Despite its straight length, the Nine Mile Ride is not a former Roman road. It was built for King George III as part of an expansion programme to the rides built for Queen Anne to more easily facilitate hunting in Windsor Forest. It begins at the site of Swinley Lodge, the home of the Royal Buckhounds.

Nine Mile Ride runs almost parallel with the Roman road known as the Devil's Highway, which was between Londinium and Calleva Atrebatum (Silchester). However, the projected course of the Roman road is to the south of Nine Mile Ride and runs at a higher elevation through less populous areas. It also passes the large Iron Age hillfort at its eastern end known as Caesar's Camp in Bracknell Forest.

==Route==
Nine Mile Ride connects several residential areas in east Berkshire. Nine Mile Ride is largely suburban in character, and includes a small selection of shops, pubs and restaurants. In recent years, a number of the older properties along the road have been either renovated and extended, or replaced. The former public house, 'Who'd a Thought It?' featured in the 1954 film, Bang! You're Dead; the building was demolished in 2003.

==Extension==
In May 2021 an extension of the Nine Mile Ride began construction by Balfour Beatty, to be named Nine Mile Ride Extension (NMRE). The NMRE connects the existing A327 Eversley Road in the north with the Nine Mile Ride / Park Lane junction in the south.

The extension consists of an additional 1.23 miles, making the entire route including the original Nine Mile Ride 7.93 miles. This makes the route still short of its namesake's nine miles, however there is land available west of the new roundabout with the A327 which could allow for further development and therefore additional future extension of the NMRE.

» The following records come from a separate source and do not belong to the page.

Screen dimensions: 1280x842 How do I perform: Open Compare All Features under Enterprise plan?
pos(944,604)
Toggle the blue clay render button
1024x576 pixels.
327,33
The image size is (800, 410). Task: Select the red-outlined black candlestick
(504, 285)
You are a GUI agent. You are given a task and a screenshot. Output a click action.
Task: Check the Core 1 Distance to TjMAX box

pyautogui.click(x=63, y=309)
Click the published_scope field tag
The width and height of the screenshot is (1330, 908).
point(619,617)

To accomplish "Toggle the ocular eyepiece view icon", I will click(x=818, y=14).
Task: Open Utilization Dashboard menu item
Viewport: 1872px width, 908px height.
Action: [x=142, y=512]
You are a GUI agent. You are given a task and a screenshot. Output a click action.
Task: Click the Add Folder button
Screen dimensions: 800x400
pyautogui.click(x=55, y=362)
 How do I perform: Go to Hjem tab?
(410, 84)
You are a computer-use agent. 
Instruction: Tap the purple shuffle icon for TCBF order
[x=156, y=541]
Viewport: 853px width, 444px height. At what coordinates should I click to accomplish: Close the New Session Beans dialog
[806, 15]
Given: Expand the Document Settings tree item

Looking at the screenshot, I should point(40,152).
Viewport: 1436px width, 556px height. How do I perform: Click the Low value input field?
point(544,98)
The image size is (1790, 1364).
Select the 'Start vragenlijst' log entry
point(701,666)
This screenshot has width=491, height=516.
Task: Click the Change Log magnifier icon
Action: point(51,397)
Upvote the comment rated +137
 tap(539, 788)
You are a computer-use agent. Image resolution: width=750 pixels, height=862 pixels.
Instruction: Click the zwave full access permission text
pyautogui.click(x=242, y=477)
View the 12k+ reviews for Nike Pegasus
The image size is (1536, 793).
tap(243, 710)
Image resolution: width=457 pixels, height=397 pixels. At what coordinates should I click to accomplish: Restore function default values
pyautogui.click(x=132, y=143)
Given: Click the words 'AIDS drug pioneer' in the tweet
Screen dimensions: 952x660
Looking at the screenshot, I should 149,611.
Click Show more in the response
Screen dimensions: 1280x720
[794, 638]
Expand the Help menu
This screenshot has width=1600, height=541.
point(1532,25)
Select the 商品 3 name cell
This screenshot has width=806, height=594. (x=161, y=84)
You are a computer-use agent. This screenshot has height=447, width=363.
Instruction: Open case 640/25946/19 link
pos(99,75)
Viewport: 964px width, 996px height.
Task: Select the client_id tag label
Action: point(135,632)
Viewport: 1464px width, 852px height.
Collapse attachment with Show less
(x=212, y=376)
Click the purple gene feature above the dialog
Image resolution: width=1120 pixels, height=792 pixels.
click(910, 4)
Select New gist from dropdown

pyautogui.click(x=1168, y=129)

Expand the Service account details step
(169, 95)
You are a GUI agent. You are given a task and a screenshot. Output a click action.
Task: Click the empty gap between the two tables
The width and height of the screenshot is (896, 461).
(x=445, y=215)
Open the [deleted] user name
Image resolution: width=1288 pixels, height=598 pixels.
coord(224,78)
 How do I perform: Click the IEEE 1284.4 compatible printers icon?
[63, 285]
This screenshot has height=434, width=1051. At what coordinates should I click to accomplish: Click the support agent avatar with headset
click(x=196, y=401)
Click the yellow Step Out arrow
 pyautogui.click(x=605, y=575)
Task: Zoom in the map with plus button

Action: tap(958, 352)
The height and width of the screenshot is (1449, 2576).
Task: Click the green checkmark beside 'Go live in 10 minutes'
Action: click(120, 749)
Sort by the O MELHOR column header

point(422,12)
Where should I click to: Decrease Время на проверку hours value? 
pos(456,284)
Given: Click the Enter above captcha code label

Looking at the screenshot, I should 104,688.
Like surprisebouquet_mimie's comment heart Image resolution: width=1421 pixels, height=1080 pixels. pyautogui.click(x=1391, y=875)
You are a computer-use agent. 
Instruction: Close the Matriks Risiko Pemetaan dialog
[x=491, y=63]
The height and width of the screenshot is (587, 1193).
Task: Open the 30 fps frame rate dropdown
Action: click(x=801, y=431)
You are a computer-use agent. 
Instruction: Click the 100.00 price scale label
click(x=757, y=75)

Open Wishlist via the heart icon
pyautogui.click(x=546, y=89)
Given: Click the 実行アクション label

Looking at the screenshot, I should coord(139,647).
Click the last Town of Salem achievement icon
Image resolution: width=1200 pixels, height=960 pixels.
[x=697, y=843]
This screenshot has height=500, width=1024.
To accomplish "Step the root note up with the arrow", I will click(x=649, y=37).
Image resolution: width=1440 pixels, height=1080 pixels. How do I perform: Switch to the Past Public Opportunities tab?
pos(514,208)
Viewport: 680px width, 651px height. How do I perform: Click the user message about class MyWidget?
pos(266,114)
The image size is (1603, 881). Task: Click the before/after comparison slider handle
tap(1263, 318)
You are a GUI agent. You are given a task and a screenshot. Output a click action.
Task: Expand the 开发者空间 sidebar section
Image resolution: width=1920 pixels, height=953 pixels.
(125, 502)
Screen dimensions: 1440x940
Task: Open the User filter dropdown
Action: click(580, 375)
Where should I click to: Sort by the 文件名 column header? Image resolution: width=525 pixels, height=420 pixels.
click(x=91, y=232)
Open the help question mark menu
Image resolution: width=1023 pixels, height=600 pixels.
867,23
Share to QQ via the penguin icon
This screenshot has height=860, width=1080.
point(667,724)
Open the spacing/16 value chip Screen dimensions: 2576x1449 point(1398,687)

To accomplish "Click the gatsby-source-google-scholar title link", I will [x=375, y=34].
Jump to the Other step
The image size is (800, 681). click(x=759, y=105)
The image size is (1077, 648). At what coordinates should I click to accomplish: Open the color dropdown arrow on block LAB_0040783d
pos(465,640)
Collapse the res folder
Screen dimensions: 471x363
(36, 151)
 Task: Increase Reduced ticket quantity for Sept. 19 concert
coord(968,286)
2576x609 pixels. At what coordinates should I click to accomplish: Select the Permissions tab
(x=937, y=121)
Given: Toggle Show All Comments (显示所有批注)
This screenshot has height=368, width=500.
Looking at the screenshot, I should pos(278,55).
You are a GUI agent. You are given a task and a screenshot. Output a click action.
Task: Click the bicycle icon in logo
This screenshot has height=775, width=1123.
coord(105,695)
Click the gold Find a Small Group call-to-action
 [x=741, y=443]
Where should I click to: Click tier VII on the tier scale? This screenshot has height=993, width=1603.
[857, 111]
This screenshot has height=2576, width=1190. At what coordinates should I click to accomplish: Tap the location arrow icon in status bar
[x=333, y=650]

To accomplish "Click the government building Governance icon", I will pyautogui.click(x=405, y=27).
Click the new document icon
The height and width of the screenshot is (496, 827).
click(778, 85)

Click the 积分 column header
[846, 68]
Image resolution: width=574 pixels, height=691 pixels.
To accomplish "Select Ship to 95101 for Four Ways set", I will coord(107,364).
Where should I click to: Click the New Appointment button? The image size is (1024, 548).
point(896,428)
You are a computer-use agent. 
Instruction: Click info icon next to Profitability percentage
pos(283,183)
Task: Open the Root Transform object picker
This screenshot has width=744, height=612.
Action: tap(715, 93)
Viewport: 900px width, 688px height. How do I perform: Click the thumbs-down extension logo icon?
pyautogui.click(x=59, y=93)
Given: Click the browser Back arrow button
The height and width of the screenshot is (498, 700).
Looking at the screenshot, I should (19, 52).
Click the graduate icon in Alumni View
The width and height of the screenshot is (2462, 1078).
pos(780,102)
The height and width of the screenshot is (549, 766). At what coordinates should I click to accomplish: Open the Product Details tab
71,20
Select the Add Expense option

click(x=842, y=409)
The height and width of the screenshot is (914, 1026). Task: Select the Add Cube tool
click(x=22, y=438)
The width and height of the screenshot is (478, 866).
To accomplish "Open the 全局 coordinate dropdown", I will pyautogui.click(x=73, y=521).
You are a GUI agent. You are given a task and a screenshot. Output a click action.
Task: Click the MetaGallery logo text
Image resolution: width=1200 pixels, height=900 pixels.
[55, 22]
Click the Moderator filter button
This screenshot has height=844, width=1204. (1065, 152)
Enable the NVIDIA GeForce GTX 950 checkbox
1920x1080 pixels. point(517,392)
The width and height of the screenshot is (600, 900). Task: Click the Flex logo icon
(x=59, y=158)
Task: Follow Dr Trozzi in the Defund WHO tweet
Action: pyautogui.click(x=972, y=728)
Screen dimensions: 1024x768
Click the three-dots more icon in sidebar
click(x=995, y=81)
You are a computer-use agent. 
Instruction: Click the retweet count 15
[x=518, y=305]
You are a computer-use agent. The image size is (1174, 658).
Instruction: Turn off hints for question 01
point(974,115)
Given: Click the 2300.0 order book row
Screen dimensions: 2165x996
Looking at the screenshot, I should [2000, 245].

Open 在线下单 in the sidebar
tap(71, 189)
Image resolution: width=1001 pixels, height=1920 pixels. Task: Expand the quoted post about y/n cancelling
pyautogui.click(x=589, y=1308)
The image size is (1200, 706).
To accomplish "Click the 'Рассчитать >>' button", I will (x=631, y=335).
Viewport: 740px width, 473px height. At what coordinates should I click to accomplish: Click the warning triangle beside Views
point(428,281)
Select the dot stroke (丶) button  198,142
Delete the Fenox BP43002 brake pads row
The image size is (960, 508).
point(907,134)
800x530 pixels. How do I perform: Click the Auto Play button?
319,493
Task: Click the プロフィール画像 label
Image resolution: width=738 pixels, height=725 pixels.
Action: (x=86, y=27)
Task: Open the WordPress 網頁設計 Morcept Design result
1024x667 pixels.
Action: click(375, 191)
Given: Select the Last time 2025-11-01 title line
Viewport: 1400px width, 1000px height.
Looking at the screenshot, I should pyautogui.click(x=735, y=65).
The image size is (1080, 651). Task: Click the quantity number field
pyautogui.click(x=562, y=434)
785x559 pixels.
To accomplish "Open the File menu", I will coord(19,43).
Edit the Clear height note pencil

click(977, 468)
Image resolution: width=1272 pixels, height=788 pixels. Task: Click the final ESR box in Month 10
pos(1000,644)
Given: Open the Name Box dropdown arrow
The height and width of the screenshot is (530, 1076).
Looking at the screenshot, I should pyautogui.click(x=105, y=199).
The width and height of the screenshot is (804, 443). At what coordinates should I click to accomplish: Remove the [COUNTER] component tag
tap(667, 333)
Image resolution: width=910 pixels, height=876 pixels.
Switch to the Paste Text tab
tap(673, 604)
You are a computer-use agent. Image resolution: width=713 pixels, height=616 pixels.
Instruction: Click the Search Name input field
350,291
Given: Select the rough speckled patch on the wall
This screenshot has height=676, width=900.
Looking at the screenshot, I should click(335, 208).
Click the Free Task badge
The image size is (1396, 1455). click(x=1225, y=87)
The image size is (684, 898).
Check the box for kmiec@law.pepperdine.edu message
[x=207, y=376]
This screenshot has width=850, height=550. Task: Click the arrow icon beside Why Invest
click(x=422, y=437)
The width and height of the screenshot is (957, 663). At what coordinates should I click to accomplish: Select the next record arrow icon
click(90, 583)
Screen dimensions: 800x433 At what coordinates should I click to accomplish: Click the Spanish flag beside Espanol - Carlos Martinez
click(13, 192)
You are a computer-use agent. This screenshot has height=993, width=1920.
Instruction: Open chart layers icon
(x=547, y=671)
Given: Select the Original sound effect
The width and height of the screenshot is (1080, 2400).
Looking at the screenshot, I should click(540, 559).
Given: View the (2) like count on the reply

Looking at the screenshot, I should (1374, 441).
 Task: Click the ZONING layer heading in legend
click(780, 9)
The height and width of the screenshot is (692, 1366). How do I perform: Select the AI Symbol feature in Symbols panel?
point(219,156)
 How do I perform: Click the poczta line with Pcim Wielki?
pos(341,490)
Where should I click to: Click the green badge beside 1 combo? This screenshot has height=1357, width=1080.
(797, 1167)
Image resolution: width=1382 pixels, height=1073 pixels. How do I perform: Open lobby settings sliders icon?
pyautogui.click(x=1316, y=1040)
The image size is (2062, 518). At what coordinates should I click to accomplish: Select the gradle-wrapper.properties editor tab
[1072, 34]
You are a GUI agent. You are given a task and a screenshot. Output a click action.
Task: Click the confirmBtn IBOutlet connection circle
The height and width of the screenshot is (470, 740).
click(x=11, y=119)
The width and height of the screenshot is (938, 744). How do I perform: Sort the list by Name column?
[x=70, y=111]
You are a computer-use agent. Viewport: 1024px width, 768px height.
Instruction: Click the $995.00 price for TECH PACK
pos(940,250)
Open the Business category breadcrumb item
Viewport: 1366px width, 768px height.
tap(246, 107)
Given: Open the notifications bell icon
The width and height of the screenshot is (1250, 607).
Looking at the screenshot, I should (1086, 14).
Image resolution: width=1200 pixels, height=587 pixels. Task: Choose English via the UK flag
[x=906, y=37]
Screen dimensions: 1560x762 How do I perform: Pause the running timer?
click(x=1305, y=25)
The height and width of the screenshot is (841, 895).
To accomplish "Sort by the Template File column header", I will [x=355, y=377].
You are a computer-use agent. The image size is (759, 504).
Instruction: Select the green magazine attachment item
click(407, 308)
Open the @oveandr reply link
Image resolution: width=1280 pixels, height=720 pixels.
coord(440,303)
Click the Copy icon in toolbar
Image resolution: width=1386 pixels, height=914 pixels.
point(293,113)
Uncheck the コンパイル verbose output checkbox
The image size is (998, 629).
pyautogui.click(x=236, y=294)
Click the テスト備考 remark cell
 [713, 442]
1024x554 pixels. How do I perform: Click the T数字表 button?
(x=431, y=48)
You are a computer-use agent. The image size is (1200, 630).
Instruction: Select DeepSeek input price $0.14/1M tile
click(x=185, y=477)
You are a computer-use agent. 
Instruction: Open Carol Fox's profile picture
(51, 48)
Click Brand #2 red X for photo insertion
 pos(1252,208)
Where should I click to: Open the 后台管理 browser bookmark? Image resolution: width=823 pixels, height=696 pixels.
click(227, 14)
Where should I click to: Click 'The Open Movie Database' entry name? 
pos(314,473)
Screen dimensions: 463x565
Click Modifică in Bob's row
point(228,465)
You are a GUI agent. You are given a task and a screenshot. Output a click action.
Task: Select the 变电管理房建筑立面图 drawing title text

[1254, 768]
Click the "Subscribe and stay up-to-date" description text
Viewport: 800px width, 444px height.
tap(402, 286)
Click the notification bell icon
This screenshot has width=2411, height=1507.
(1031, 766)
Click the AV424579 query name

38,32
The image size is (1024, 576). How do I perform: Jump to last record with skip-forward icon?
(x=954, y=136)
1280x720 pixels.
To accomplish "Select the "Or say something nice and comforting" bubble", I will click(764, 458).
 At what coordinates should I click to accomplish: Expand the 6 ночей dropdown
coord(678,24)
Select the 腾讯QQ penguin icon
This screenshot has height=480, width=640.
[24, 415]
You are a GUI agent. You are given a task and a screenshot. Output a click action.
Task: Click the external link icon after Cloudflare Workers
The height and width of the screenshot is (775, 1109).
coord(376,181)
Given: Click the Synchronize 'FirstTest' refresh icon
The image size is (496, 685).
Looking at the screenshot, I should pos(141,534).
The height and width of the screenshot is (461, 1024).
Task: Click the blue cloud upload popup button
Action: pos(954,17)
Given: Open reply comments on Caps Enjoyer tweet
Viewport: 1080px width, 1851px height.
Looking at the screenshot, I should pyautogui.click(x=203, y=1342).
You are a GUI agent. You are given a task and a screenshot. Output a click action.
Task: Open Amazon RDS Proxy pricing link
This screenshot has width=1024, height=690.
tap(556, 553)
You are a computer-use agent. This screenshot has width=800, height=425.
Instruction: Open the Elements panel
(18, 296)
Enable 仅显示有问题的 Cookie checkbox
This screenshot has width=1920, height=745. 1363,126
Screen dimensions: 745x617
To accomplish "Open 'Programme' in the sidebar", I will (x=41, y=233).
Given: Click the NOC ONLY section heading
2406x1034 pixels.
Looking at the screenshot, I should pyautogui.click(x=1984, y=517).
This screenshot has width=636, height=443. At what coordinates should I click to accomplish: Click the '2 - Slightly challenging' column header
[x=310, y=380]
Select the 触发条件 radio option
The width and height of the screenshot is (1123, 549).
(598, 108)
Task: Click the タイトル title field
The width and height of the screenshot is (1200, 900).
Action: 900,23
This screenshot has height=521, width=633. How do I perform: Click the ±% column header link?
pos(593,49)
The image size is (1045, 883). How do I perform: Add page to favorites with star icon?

The NMRE was constructed in 2 sections with the addition of 4 new roundabouts; a northern section between A327 Eversley Road and the lane next to Hogwood Industrial Estate, along with a southern section which is planned to provide connections for new homes as part of the Arborfield Green housing project by Wokingham Council. NMRE fully opened in Summer 2022 with a 30 mph speed limit along its whole length. As a result of its completion the old access lane linking the A327 from the south to Arborfield Garrison (now closed and renamed to Arborfield Green), named Sheerlands Road, was separated into two sections; a northern and a southern section.

The majority of the route is residential in nature, with efforts being made in road design to slow traffic by having minimal straight sections. This is significantly more prevalent in the northern section which connects to the A327.

The route runs past several new housing estates enabled by the construction of the NMRE, which were built by Legal & General, Crest Nicholson and Redrow plc, along with Bohunt School and a Sainsbury's supermarket opened in late 2025.